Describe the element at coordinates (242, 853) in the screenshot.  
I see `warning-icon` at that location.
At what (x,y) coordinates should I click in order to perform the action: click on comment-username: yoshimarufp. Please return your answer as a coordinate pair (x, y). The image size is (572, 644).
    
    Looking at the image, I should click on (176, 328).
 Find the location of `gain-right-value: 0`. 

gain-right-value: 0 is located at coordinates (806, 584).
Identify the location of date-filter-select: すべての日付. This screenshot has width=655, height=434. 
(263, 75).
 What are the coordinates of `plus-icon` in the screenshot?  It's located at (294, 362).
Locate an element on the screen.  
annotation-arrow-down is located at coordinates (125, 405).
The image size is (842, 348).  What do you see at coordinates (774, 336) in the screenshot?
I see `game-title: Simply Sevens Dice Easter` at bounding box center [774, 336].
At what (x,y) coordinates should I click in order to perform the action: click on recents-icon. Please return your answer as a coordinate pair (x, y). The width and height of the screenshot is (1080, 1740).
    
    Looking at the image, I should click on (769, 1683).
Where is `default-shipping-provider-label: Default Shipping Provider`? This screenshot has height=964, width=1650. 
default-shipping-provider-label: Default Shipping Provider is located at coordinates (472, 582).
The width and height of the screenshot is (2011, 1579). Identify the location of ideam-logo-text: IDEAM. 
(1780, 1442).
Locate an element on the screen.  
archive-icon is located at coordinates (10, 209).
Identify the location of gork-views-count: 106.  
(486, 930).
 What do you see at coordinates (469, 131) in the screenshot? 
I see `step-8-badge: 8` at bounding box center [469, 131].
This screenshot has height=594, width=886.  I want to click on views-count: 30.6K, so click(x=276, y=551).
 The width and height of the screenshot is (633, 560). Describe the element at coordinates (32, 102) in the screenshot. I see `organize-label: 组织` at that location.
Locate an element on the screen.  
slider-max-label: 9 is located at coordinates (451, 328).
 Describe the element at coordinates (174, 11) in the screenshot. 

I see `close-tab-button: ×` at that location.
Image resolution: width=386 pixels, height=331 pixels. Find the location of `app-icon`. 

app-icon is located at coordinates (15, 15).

⁂

Reproduce word for word the records from the line containing "Identify the location of gork-views-count: 106." through the end of the records, including both the first and last lines.

SOLUTION TO THE PROBLEM:
Identify the location of gork-views-count: 106.  
(486, 930).
 What do you see at coordinates (469, 131) in the screenshot? 
I see `step-8-badge: 8` at bounding box center [469, 131].
This screenshot has height=594, width=886.  I want to click on views-count: 30.6K, so click(x=276, y=551).
 The width and height of the screenshot is (633, 560). Describe the element at coordinates (32, 102) in the screenshot. I see `organize-label: 组织` at that location.
Locate an element on the screen.  
slider-max-label: 9 is located at coordinates (451, 328).
 Describe the element at coordinates (174, 11) in the screenshot. 

I see `close-tab-button: ×` at that location.
Image resolution: width=386 pixels, height=331 pixels. Find the location of `app-icon`. 

app-icon is located at coordinates (15, 15).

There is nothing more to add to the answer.